A Practical Introduction to AI Agents and Tool Use
What actually makes an AI system "agentic," how tool calling works underneath it, and where these systems still reliably break.
By The Internet Compass Editorial Team — Data Infrastructure Desk
The mechanism underneath the term
An AI agent, stripped to its mechanism, is a language model wrapped in a loop: given a goal, it decides on an action, an application executes that action (usually by calling a specific function or API), the result is fed back to the model, and it decides the next action — repeating until the goal is met or it gives up.
This is a meaningful step beyond a standard chat exchange, which produces exactly one response to one prompt with no ability to act on the world or revise its plan based on what happens next.
How the loop actually gets built
The plan-act-observe loop breaks down into distinct, buildable pieces.
- 1
Define the available tools explicitly
Every function the agent can call is described to the model in advance: its name, what it does, and what parameters it expects. The model can only take actions that map to a tool it's been given.
- 2
The model outputs a structured intent, not code
Given a goal, the model outputs a structured request — which tool to call, with which arguments — rather than free-form text. This is what lets the surrounding application parse its intent reliably.
- 3
The application executes the action, not the model
The model never runs anything itself. The calling application validates the request, executes the actual function or API call, and handles any errors — a deliberate safety boundary between deciding and doing.
- 4
The result is fed back as new context
Whatever the tool call returns — data, an error, a confirmation — is added back into the conversation, and the model decides its next step with that new information available.
- 5
The loop ends on a defined condition
A well-built agent has an explicit stopping condition: the goal is verifiably met, a maximum number of steps is reached, or the model determines it cannot proceed — rather than looping indefinitely.

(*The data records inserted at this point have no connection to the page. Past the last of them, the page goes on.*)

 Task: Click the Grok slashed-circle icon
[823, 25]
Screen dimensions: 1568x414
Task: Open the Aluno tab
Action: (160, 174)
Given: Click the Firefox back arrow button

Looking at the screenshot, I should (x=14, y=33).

Where these systems still reliably break
Per-step accuracy compounds across a multi-step task in a way that's easy to underestimate: a model that's correct 95% of the time on any single step is right on all ten steps of a ten-step task only about 60% of the time, if errors are independent. This is the core reliability challenge in agentic systems, not raw model capability.

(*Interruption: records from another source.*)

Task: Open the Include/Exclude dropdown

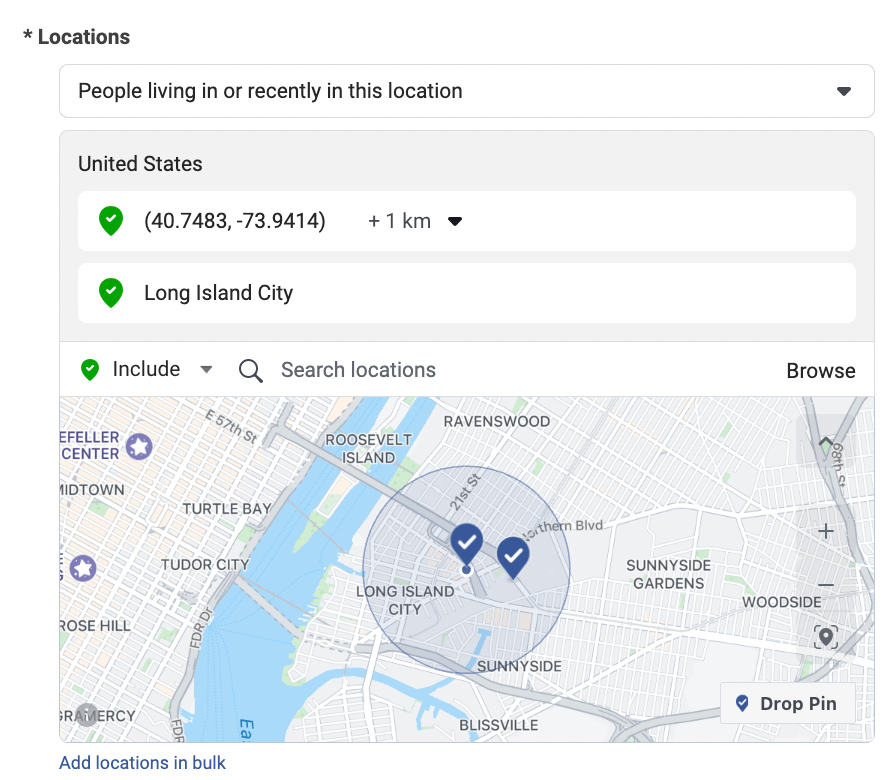Action: [206, 370]
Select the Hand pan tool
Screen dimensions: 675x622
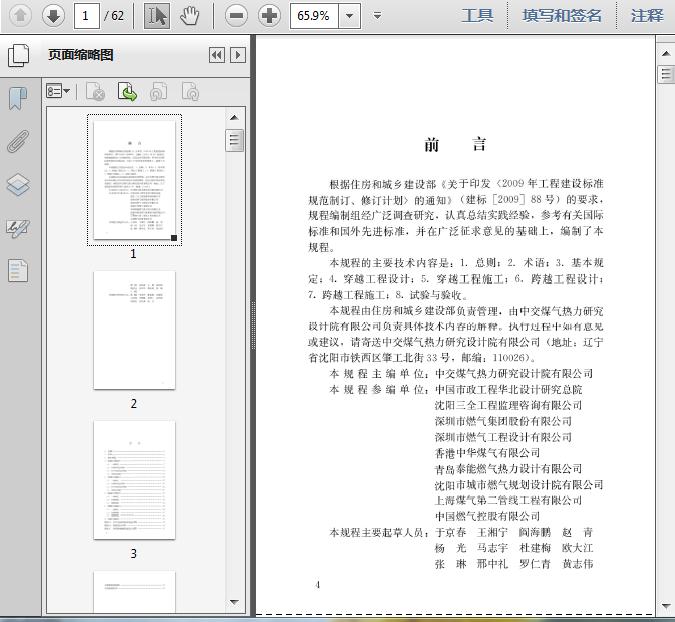190,15
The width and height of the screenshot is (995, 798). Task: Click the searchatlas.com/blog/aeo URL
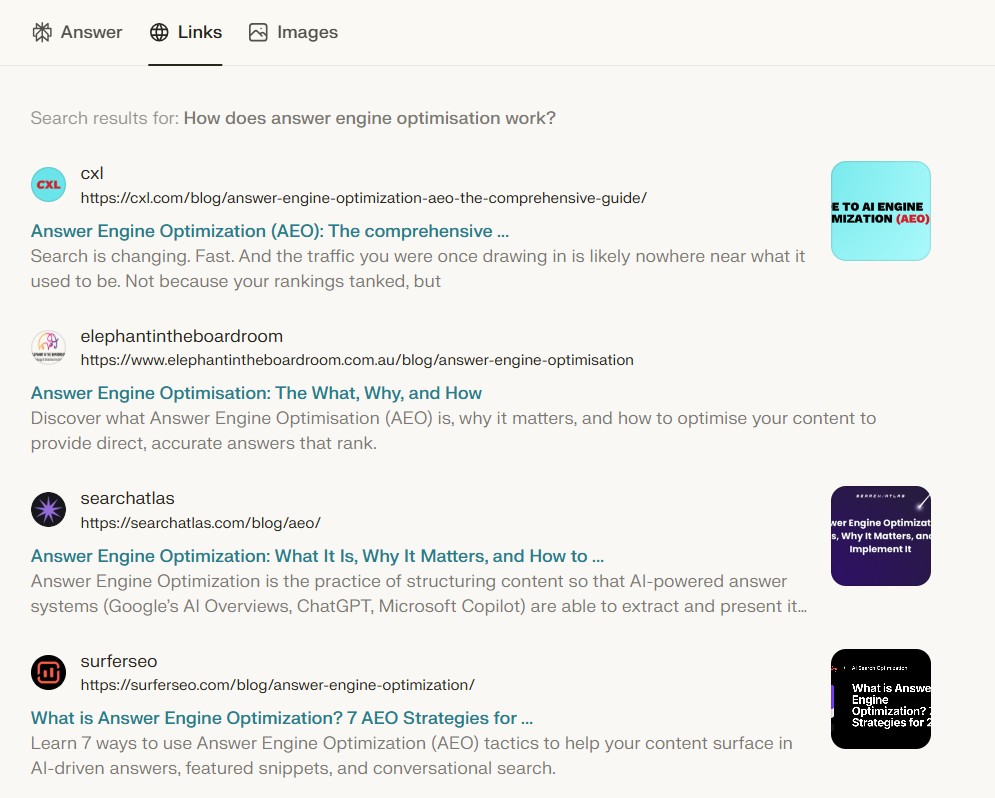tap(200, 523)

The practical mitigations are consistent across production systems: constrain the tools available to only what a task genuinely needs, add explicit verification steps between consequential actions, and keep a human in the loop for anything with real-world irreversibility — sending an email, making a payment, deleting data.
Frequently asked questions
- Is an AI agent the same thing as an AI model?
- No — the model is the reasoning component. An agent is the model plus a defined set of tools, an execution loop, and (usually) constraints on what actions it's permitted to take. The same underlying model can power very different agents depending on how it's wired up.
- What is MCP and how does it relate to agents?
- The Model Context Protocol is a standard way for an application to expose tools and data sources to a model in a consistent format, so agent-building tooling doesn't need a custom integration for every different data source or tool it wants to use.